You would probably need to code the data that you collect before you will be able to link it to the problem statement, problem question or hypothesis for your research. Making use of dedicated computer software would be the most efficient way to do this. However, even if you arrange and structure your data by means of more basic computer software, such as Microsoft Excel or, even more previous century, cards on which you write information, you will still be coding the data.

The fundamentals of data analysis

The way you collect, code and analyse data would largely depend on the purpose of your research. Quantitative and qualitative data analysis are different in many ways. However, the fundamentals of data analysis can mostly be applied to both. In the case of quantitative research, the principles of natural science and the tenets of mathematics can often be added to the fundamentals. Therefore, the fundamentals that I discuss here refer mostly to qualitative research and the narrative parts of quantitative research reports. For our purposes a research report can be a thesis or dissertation.

You should “instinctively” recognise possible codes and groupings by just focusing on the research problem statement or hypothesis. Even so, the following hints, or fundamentals on collecting and analysing data remain more or less the same, regardless of which data analysis method and dedicated computer software you may use:

  1. Always start by engaging in close, detailed reading of a sample of your data. Close, detailed reading means looking for key, essential, striking, odd, interesting, repetitive things people or texts say or do. Try to identify a pattern, make notes, jot down remarks, etc.
  2. Always read and systematically code your collection of data. Code key, essential, striking, odd, linked or related and interesting things that are relevant to your research topic. You should use the same code for events, concepts or phenomena that are repeated many times or are similar in terms of one or more characteristics. These codes can be drawn from ideas emerging from your close, detailed reading of your collection of data, as well as from your prior reading of empirical and theoretical works. Review your prior coding practices with each new application of a code and see if what you want to code fits what has gone before. Use the code if it is still relevant or create a new code if the old one is no longer of value for your purposes. You may want to modify your understanding of a code if it can still be of value, even if the original reason why you adopted it changed or has diminished in significance.
  3. Always reflect on why you have done what you have done. Prepare a document that lists your codes. It might be useful to give some key examples, explain what you are trying to get at, what sort of things should go together under specific codes. Dedicated computer software offers you a multitude of additional functions with which you can sort, arrange, and manipulate objects, concepts, events or phenomena, for example memoranda, quotations, super codes, families, images, etc.

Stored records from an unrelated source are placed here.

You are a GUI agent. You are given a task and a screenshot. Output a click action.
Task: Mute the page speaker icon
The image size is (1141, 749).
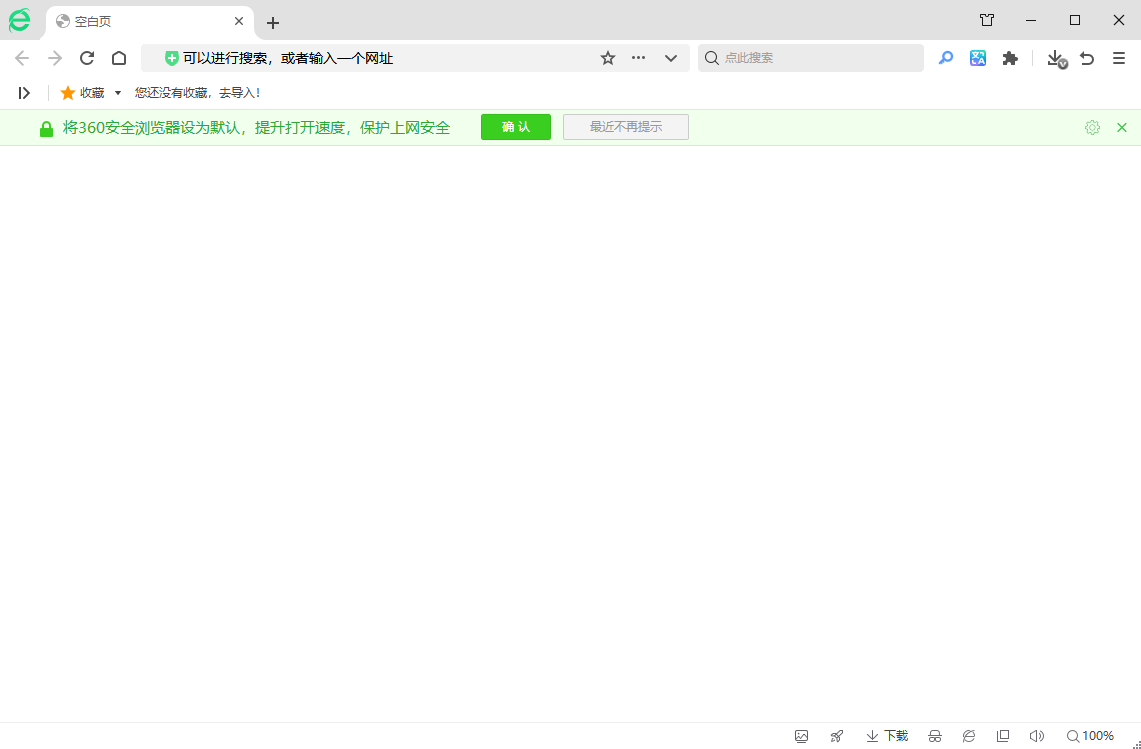(x=1037, y=736)
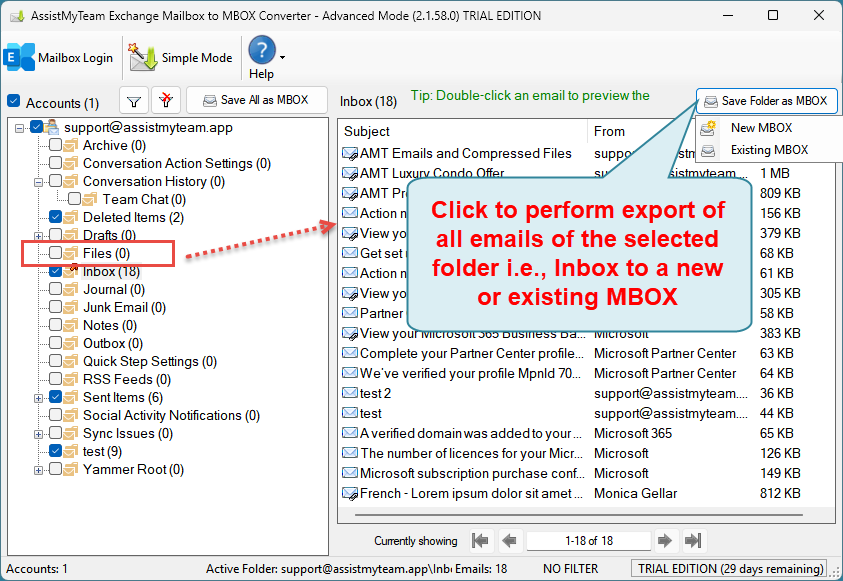Screen dimensions: 843x581
Task: Choose Existing MBOX from the menu
Action: click(768, 150)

Memoranda can be separate “objects” in their own right that can be linked to any other object.

Quotations are passages of text which have been selected to become free quotations.

Super codes can be queries that typically consists of several combined codes.

And families are clusters of primary documents (PDs)), images that belong together, etc.

  • Always review and refine your codes and coding practices. For each code, accumulate all the data to which you gave the code. Ask yourself whether the data and ideas collected under this code are coherent. Also ask yourself what the key properties and dimensions of all the data collected under the code are. Try to combine your initial codes, look for links between them, look for repetitions, exceptions and try to reduce them to key ones. This will often mean shifting from verbatim, descriptive codes to more conceptual, abstract and analytical codes. Keep evaluating, adjusting, altering and modifying your codes and coding practices. Go back over what you have already done and recode it with your new arguments or ideas.
  • Always focus on what you feel are the key codes and the relationship between them. Key codes should have a direct bearing on the purpose of your research. Make some judgements about what you feel are the central codes and focus on them. Try to look for links, patterns, associations, arrangements, relationships, sequences, etc.
  • Always make notes of the thinking behind why you have done what you have done. Make notes on ideas that emerge before or while you are engaged in coding or reading work related to your research project. Make some diagrams, tables, maps, models that enable you to conceptualise, witness, generate and show connections and relationships between codes.
  • Always return to the field with the knowledge you have already gained in mind and let this knowledge modify, guide or shape the data you want to collect next. This should enable you to analyse the data that you collected and sorted, to do some deconstruction and create new knowledge. Creating new knowledge requires deep thinking and thorough background knowledge of the topic of your research.

How data analysis should be approached

When undertaking data analysis, you need to be prepared to be led down novel and unexpected paths, to be open to new interpretations and to be fascinated. Potential ideas can emerge from any quarter – from your reading, your knowledge of the field, engagements with your data, conversations with colleagues or people whom you interview. You need to be open-minded enough to change your preconceived ideas and to let the information change your mind. You also need to listen to and value your intuition. Most importantly, you need to develop the ability to come to logical conclusions from the information at your disposal.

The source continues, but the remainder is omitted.